(Still work in progress)
Decision tree models are commonly known to be one of the easiest models to understand intuitively, as it is based on the fairly well-known enough concept of a decision tree (which many of us have seen in various situation, especially in COVID for those decision trees to decide whether or not to stay home and/or get tested.)
In machine learning, decision tree models can use the same concept to determine a class or value to predict based on certain criteria that are established within the model (and those criteria are built during the "training" phase of the machine learning model application.
JK note to self: also could mention the use of Gini/entropy
the 'temp-classification-test2.csv' data that I cleaned up and created on the Classification Data Prep page.
Used 'TAVG_label' as the target label. Everything else (except 'year') was used as the data.
Link to Decision Tree code: https://github.com/Rokkaan5/5622-PublishedCode/blob/main/Classification/DecisionTrees.py
So interestingly, the decision tree model didn't do very well in predicting when the average temperature is the "below" label (which is technically between the median and 1st quantile of the average temperature data). Not only did not predict correctly even once, it predicted everything other than the "below" label when the true value was "below." It's interesting that the Naive Bayes label also did a poor job of predicting that correctly also, so I wonder if that is telling me something about the data or how I discretized the labels.
Personally, I would prefer to have done a regression model with a RandomForest model.
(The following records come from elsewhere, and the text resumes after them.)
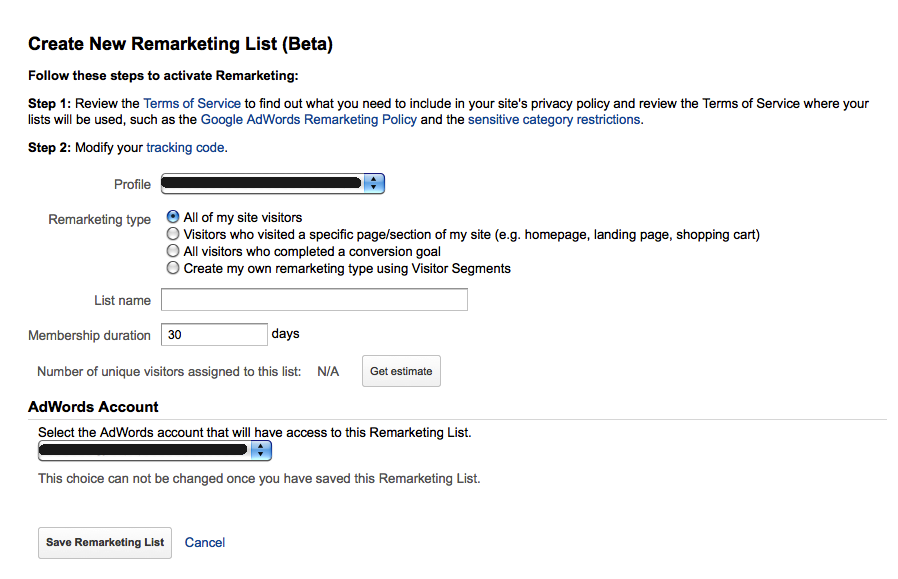Focus the Membership duration days field
Screen dimensions: 898x579
point(214,335)
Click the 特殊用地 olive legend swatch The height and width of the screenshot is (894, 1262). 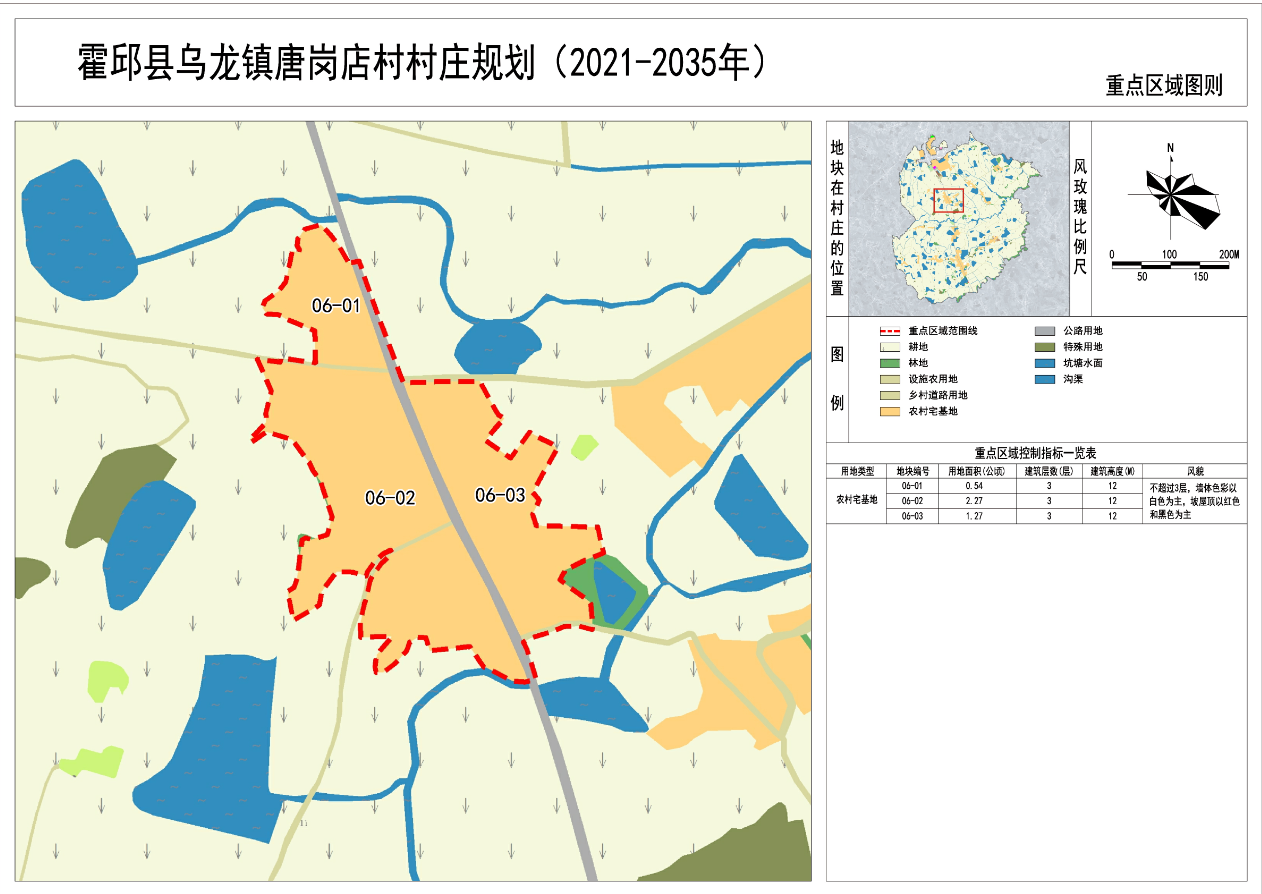point(1045,347)
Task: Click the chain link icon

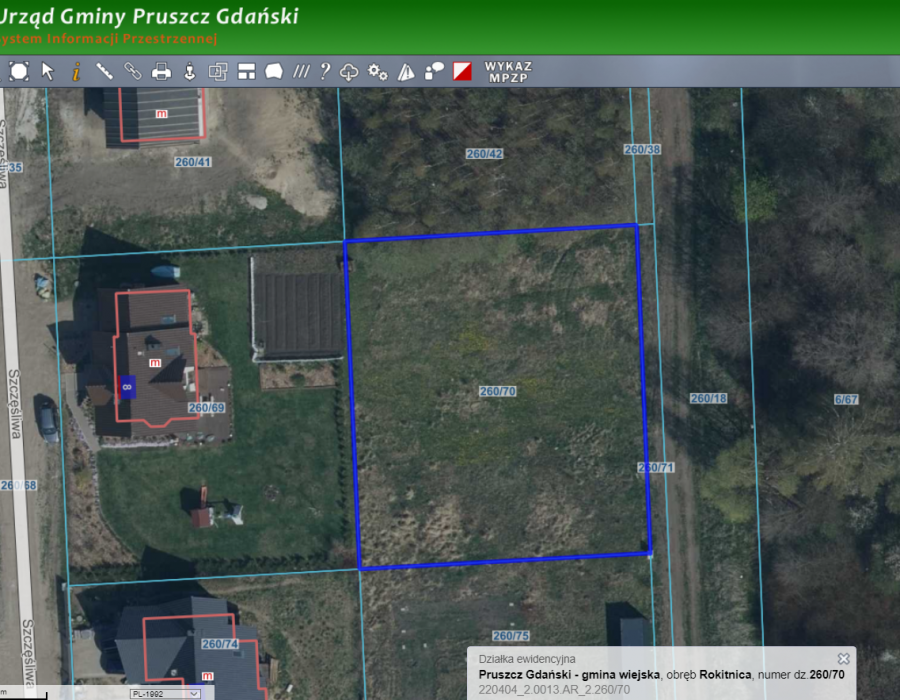Action: point(132,71)
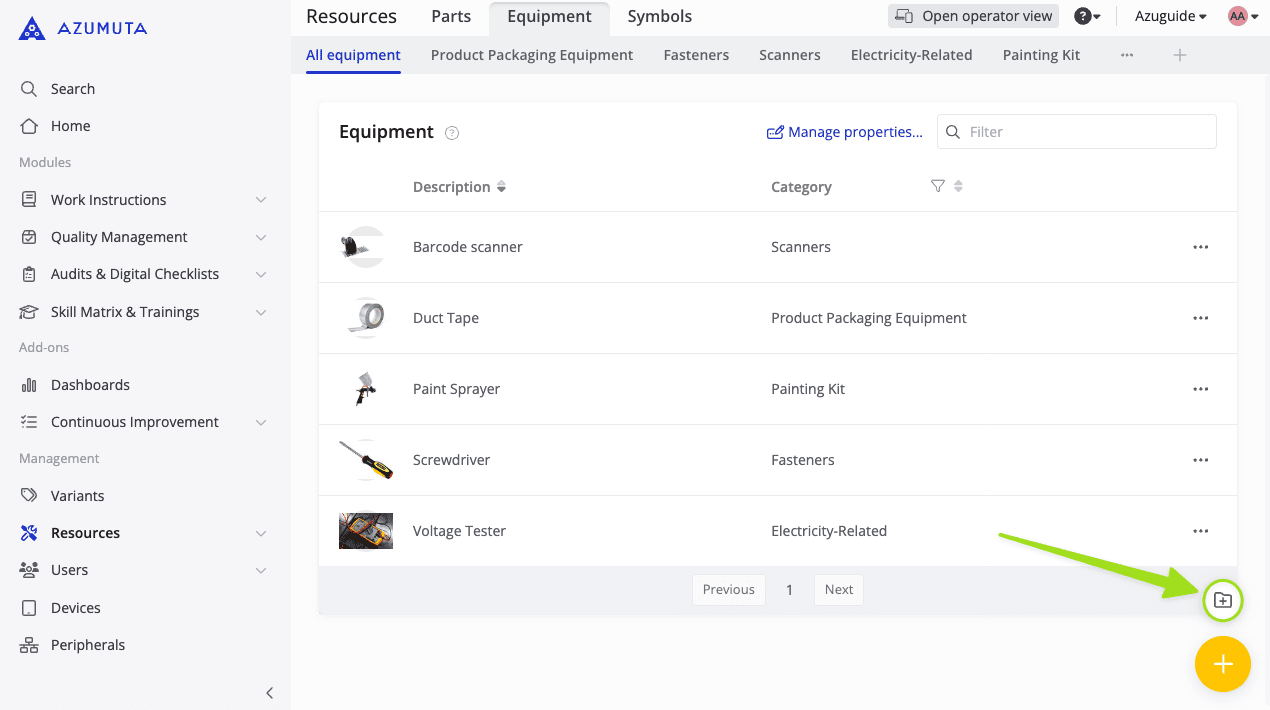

From my experience, I acknowledge the power of ensemble models and think it has the potential to be "more accurate". Plus, regression models are capable of producing multiple outputs from a single mode, and my original target data was continuous before I discretized it for classification purposes. But, for time's sake, I will leave that as something to come back to and try after I finish this class and leave it as is for the criteria of this course.